[Stored data]
= = =
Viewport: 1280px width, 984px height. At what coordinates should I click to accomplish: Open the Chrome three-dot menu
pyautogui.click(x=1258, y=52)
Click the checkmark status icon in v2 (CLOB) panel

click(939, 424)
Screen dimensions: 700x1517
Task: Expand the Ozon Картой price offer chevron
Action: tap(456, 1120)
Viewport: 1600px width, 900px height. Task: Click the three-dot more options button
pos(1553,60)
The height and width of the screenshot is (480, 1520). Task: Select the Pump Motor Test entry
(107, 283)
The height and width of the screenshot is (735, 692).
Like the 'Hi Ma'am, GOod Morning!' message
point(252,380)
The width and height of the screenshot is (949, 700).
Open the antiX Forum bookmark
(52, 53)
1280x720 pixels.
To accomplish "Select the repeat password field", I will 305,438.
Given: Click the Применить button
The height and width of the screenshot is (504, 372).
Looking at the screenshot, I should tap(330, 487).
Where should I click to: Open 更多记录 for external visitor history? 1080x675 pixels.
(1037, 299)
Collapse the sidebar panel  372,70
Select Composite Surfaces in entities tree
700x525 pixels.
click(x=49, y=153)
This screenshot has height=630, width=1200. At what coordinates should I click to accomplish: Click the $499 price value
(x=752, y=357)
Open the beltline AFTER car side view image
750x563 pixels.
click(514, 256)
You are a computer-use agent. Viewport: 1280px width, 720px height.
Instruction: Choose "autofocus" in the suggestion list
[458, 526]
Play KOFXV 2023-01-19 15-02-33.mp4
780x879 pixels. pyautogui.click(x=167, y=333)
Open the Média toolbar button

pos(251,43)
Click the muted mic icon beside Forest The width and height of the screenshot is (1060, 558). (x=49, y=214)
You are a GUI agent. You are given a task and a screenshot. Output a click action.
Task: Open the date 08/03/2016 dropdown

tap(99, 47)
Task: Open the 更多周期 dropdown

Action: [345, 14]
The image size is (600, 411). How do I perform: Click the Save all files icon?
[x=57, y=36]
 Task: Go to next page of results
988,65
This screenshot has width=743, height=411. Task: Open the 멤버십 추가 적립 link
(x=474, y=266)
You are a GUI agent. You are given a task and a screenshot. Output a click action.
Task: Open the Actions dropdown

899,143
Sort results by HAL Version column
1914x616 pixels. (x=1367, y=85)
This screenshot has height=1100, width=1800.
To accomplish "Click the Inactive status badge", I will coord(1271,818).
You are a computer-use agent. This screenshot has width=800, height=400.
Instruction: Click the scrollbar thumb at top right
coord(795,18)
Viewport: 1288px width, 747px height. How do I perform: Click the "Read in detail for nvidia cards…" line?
= = =
### What to produce:
Give again only the lines starting at the one that contains "Play KOFXV 2023-01-19 15-02-33.mp4" and running to the end of the data.

### Finished task:
Play KOFXV 2023-01-19 15-02-33.mp4
780x879 pixels. pyautogui.click(x=167, y=333)
Open the Média toolbar button

pos(251,43)
Click the muted mic icon beside Forest The width and height of the screenshot is (1060, 558). (x=49, y=214)
You are a GUI agent. You are given a task and a screenshot. Output a click action.
Task: Open the date 08/03/2016 dropdown

tap(99, 47)
Task: Open the 更多周期 dropdown

Action: [345, 14]
The image size is (600, 411). How do I perform: Click the Save all files icon?
[x=57, y=36]
 Task: Go to next page of results
988,65
This screenshot has width=743, height=411. Task: Open the 멤버십 추가 적립 link
(x=474, y=266)
You are a GUI agent. You are given a task and a screenshot. Output a click action.
Task: Open the Actions dropdown

899,143
Sort results by HAL Version column
1914x616 pixels. (x=1367, y=85)
This screenshot has height=1100, width=1800.
To accomplish "Click the Inactive status badge", I will coord(1271,818).
You are a computer-use agent. This screenshot has width=800, height=400.
Instruction: Click the scrollbar thumb at top right
coord(795,18)
Viewport: 1288px width, 747px height. How do I perform: Click the "Read in detail for nvidia cards…" line?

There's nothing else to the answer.